Adesso dobbiamo avere l’intelligenza di riprendere questo cammino
perché oggi dobbiamo fare in modo che il rapporto mafia-politica
diventi un elemento strutturale di riforma della politica, di capacità
dei DS, del centrosinistra, di tutta la politica di riformarsi nella capacità
di saper organizzare un programma sistemico, progettuale, continuativo,
forte su tutti i versanti della lotta alle mafie: da quello repressivo
a quello economico, da quello sociale a quello culturale, a quello locale
a quello internazionale. Un’azione sistemica, forte qualificata
che entri nei percorsi di selezione delle classi dirigenti, che caratterizzi
l’agenda dei Parlamenti nazionali ed europei, che orienti le scelte
che si devono fare di tipo finanziario, istituzionale ed amministrativo.
Una questione, insomma, che venga posta come fondamento di ogni pensare
e agire politico, che venga finalmente assunta con rigore, serietà,
quotidianità e che non si ponga solo all’indomani di un omicidio,
che non si affronti solo presi dall’emozione, dall’indignazione
del dopo ma prima.
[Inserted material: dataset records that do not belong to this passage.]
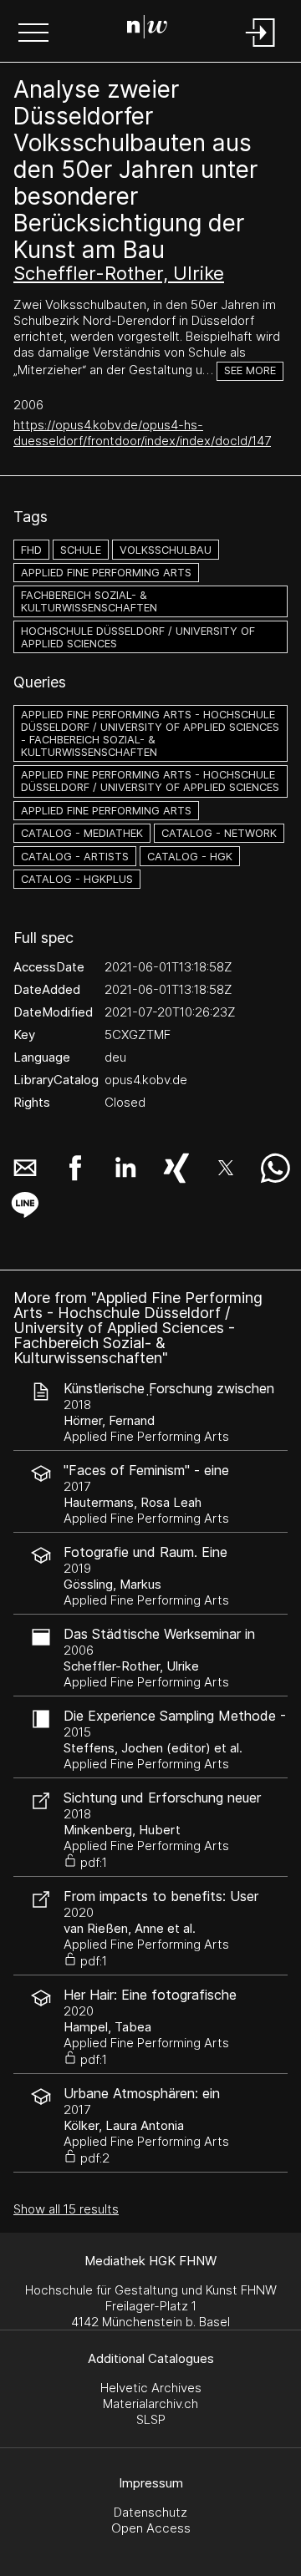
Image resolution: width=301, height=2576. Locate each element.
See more (250, 370)
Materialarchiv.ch (150, 2403)
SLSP (151, 2419)
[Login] (261, 48)
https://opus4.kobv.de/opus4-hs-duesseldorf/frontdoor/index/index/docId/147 (142, 433)
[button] (33, 34)
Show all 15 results (66, 2209)
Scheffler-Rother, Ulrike (118, 273)
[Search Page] (147, 29)
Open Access (151, 2528)
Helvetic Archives (151, 2388)
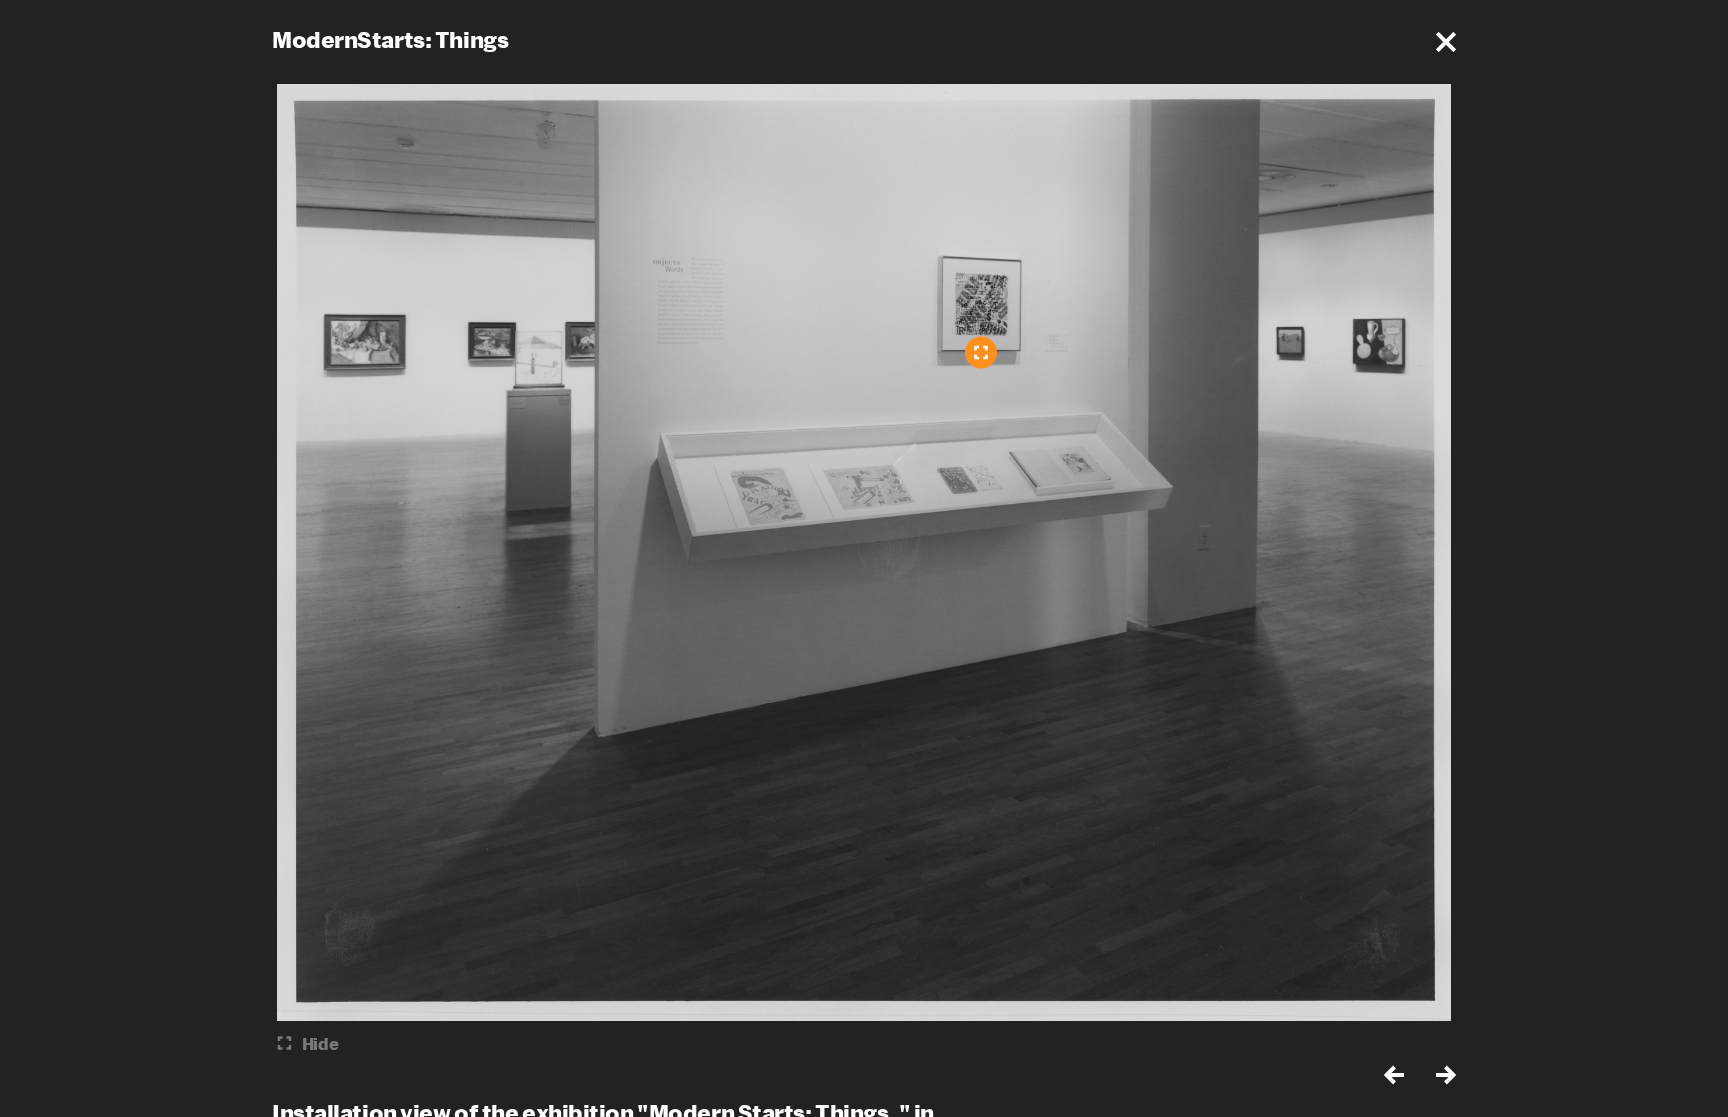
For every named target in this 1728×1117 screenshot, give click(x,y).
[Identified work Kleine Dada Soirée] (981, 352)
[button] (1446, 42)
Prima che Cosa Nostra ritorni alle armi, prima che
la ‘Ndrangheta strangoli la Calabria, prima che le tante realtà
positive, le straordinarie eccellenze nei tanti differenti Mezzogiorno
siano aggredite, soffocate nella crescita, nello sviluppo, nella maturazione.
Bisogna agire prima, insomma, per poter compiere quel necessario balzo
in avanti che il Censis qualche giorno fa ci ha illustrato in modo chiaro
e inequivocabile come possibile. Adesso sappiamo che le mafie tolgono
mediamente il 2% di PIL di sviluppo alle aree del Sud e che basterebbe
questo ritmo di crescita negata per rendere i Mezzogiorno, con i mille
problemi che hanno ma anche con le tante ricchezze e potenzialità,
capaci di competere, di confrontarsi e di camminare al passo delle aree
del centro nord Italia e d’Europa. Un motivo non da poco per fare
questa grande scelta e questo impegnativo cammino.